From Harvard Magazine:
The first randomized clinical trial of bypass surgery’s efficacy, using data from a collaboration of Veterans Administration hospitals, was not published until 1977. Such trials were then becoming the gold standard of medical research (and still are). “Surgeons said trials were totally unnecessary, as the logic of the procedure was self-evident,” says Jones. “You have a plugged vessel, you bypass the plug, you fix the problem, end of story.” But the 1977 paper showed no survival benefit in most patients who had undergone bypass surgery, as compared with others who’d received conservative treatment with medication. “There was a firestorm of controversy,” Jones says. “There was lots of money, institutional power, and lots of lives at stake. The surgeons dismissed the trial for technical reasons. So, many other trials were done, all more or less showing the same thing: bypass surgery improved survival for a few patients with the most severe forms of coronary artery disease, but for most others it relieved symptoms but did not extend lives.” The results raise a philosophical question of the goal of medical treatment: alleviating symptoms or lengthening lives? “How much is it worth investing in a surgical procedure, with all its risks,” he asks, “if all you’re doing is relieving symptoms?”
The advent of angioplasty in the 1980s complicates the story. With angioplasty, instead of bypassing the plugged artery, “you use a balloon to compress the plug,” Jones explains, “and (as it’s done today) you leave a stent behind to keep the blood vessel open, and so restore blood flow to the heart.” Like bypass surgery, angioplasty went from zero to 100,000 procedures annually with no clinical trial to assess long-term outcomes—based on the logic of the procedure and patients’ reports of how much better they felt. Yet the first clinical trials, which appeared in the early 1990s, showed no survival benefit of elective angioplasty as compared with medication.
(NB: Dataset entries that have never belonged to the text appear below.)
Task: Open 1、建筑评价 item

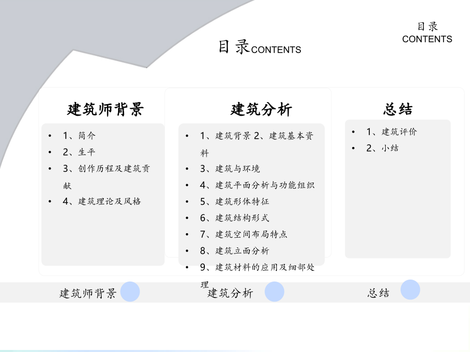Action: click(391, 132)
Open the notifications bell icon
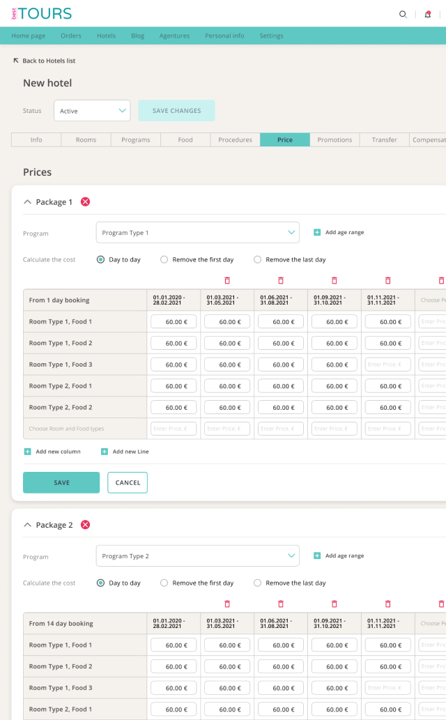The width and height of the screenshot is (446, 720). 428,14
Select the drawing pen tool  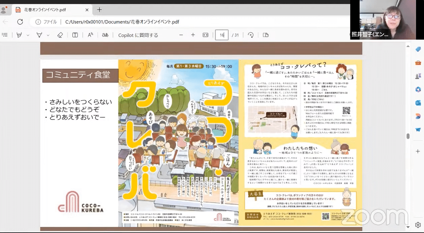(x=39, y=35)
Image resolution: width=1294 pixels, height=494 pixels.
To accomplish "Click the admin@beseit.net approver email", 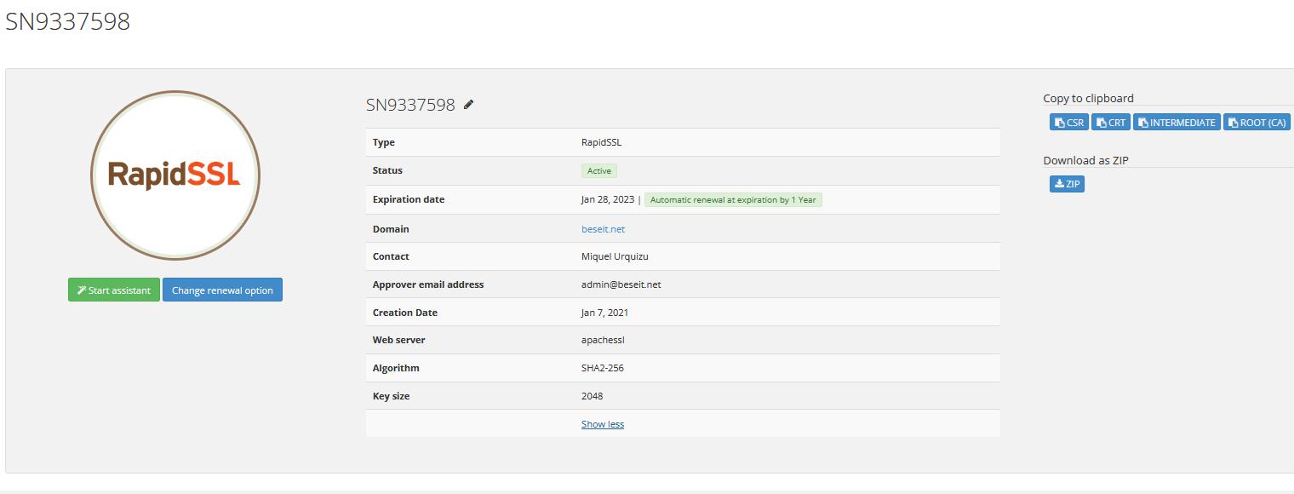I will click(621, 284).
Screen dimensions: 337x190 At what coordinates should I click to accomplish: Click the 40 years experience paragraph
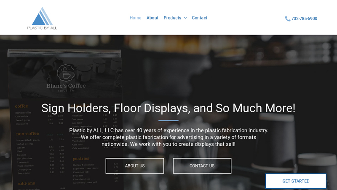point(169,137)
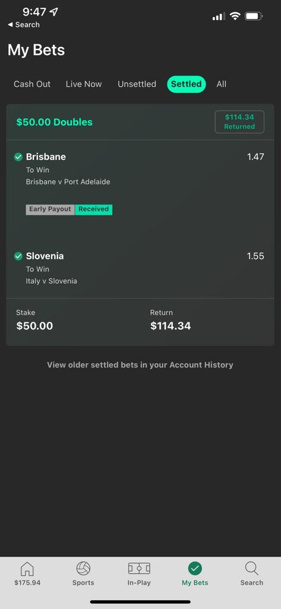This screenshot has width=281, height=609.
Task: Show the All bets tab
Action: click(222, 84)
…Furthermore, “patients are wildly enthusiastic about these treatments,” he says. “There’ve been focus groups with prospective patients who have stunningly exaggerated expectations of efficacy. Some believed that angioplasty would extend their life expectancy by 10 years! Angioplasty can save the lives of heart-attack patients. But for patients with stable coronary disease, who comprise a large share of angioplasty patients? It has not been shown to extend life expectancy by a day, let alone 10 years—and it’s done a million times a year in this country.” Jones adds wryly, “If anyone does come up with a treatment that can extend anyone’s life expectancy by 10 years, let me know where I can invest.” “The gap between what patients and doctors expect from these procedures, and the benefit that they actually provide, shows the profound impact of a certain kind of mechanical logic in medicine,” he explains. “Even though doctors value randomized clinical trials and evidence-based medicine, they are powerfully influenced by ideas about how diseases and treatments work. If doctors think a treatment should work, they come to believe that it does work, even when the clinical evidence isn’t there.”